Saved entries
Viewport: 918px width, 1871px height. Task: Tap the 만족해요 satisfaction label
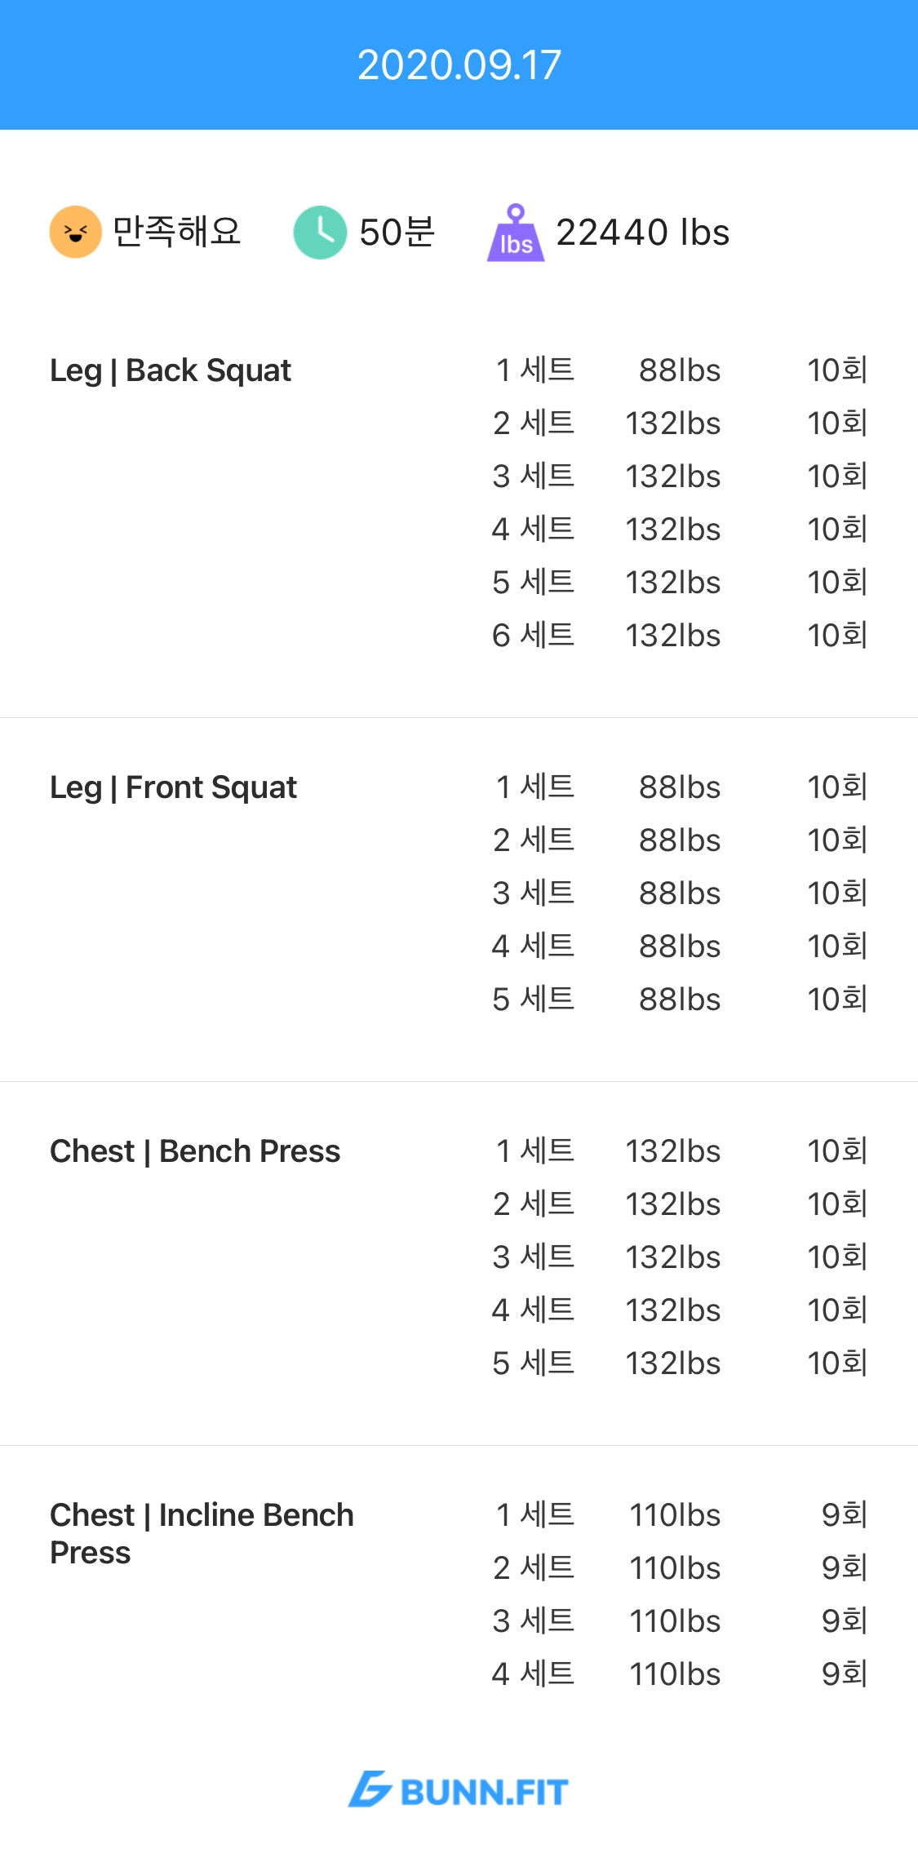point(176,232)
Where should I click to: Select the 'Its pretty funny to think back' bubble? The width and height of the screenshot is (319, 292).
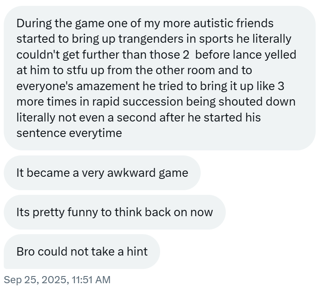tap(115, 212)
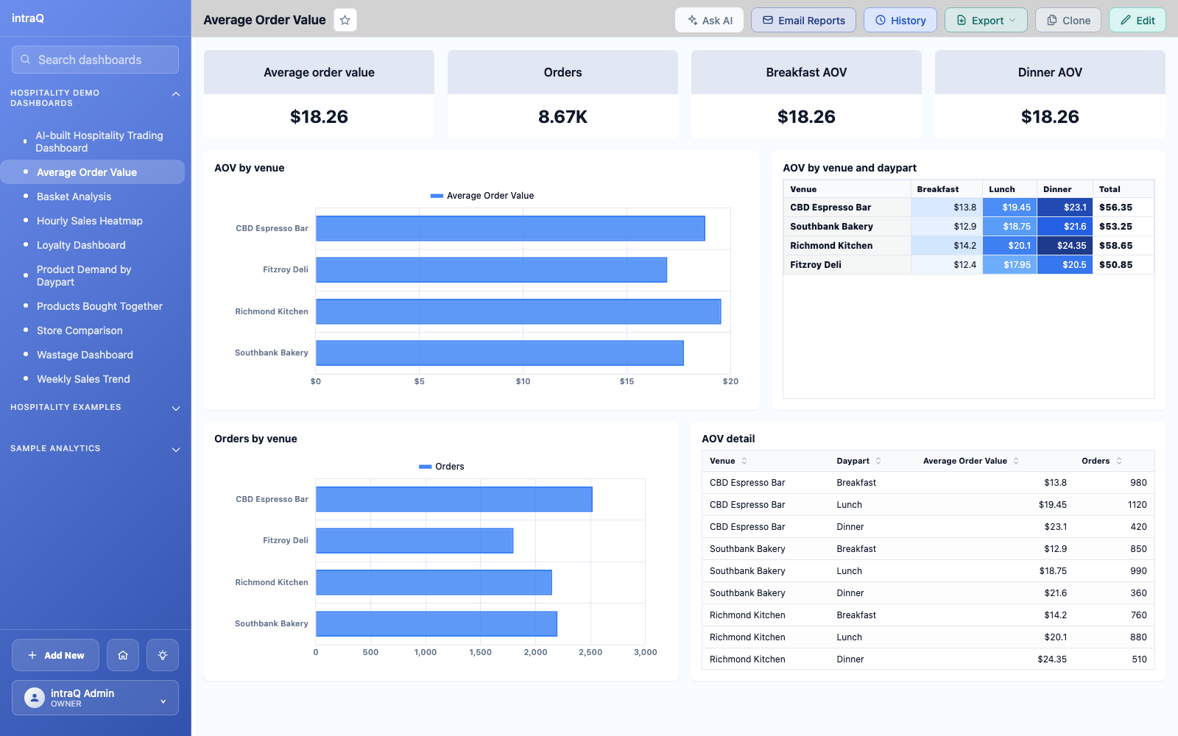Open the home icon button

click(x=123, y=655)
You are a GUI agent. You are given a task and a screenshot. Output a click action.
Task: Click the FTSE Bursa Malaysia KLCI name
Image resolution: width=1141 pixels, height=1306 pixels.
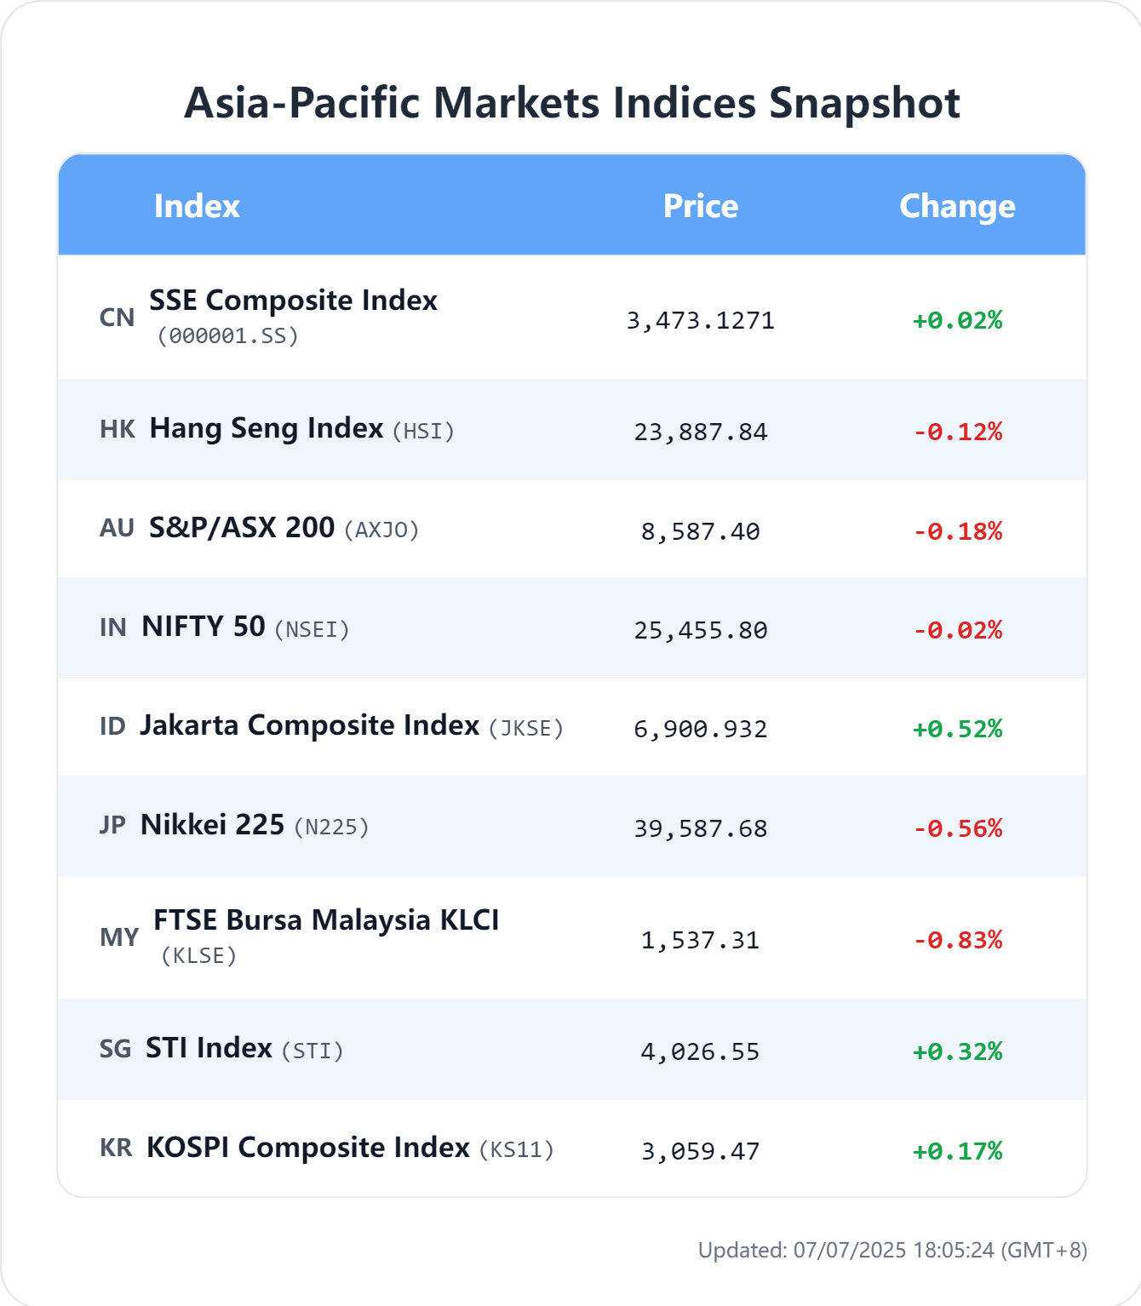pyautogui.click(x=326, y=919)
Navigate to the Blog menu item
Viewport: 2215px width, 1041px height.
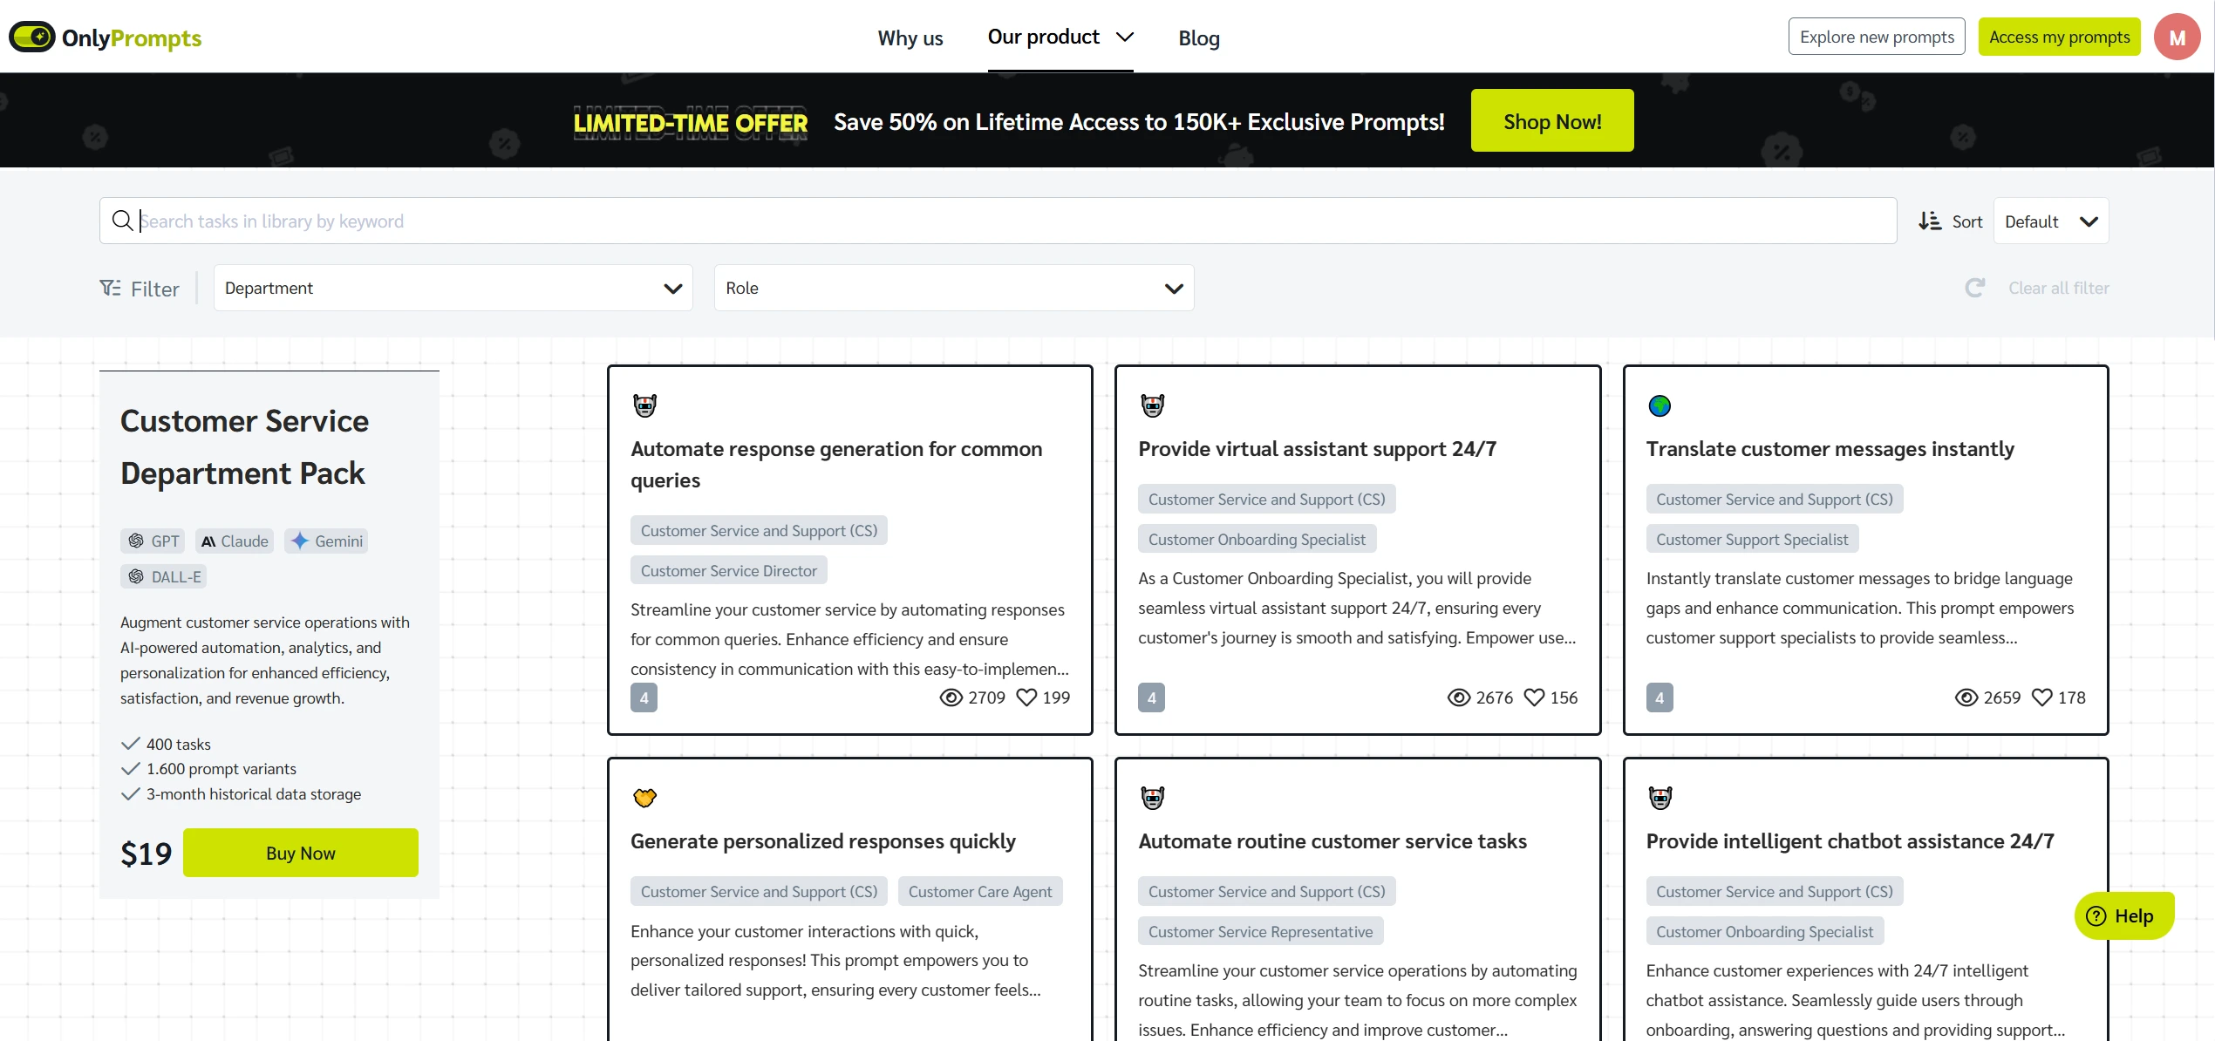tap(1199, 38)
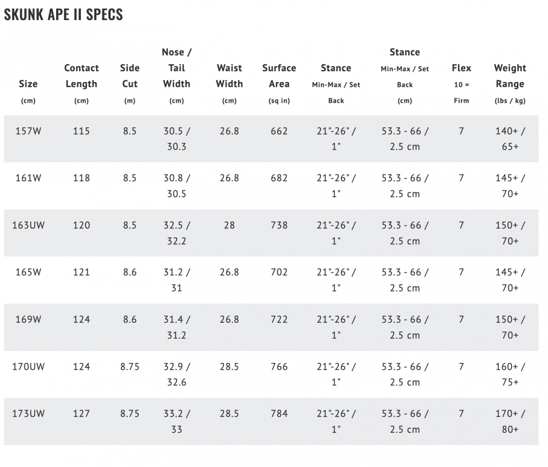Select the Size column header
This screenshot has height=467, width=548.
pos(28,92)
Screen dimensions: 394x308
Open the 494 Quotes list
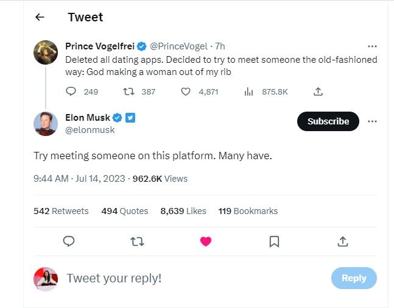point(125,211)
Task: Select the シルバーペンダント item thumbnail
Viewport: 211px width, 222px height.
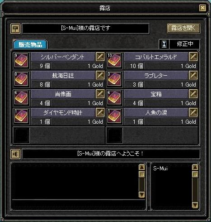Action: pos(21,61)
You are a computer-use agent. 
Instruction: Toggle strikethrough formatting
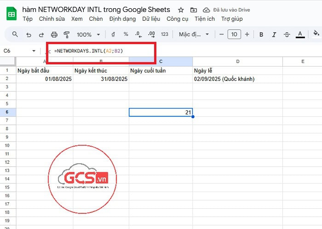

Your assignment: Start with the line holding "Navigate to the Blog menu item" and repeat exactly every line through the final line of the records above, but no pictures and nothing more.

Task result:
Navigate to the Blog menu item
Viewport: 2215px width, 1041px height.
tap(1199, 38)
Select the Size column header
This screenshot has height=467, width=548.
pos(28,92)
Screen dimensions: 394x308
Open the 494 Quotes list
point(125,211)
Task: Select the シルバーペンダント item thumbnail
Viewport: 211px width, 222px height.
Action: pos(21,61)
You are a computer-use agent. 
Instruction: Toggle strikethrough formatting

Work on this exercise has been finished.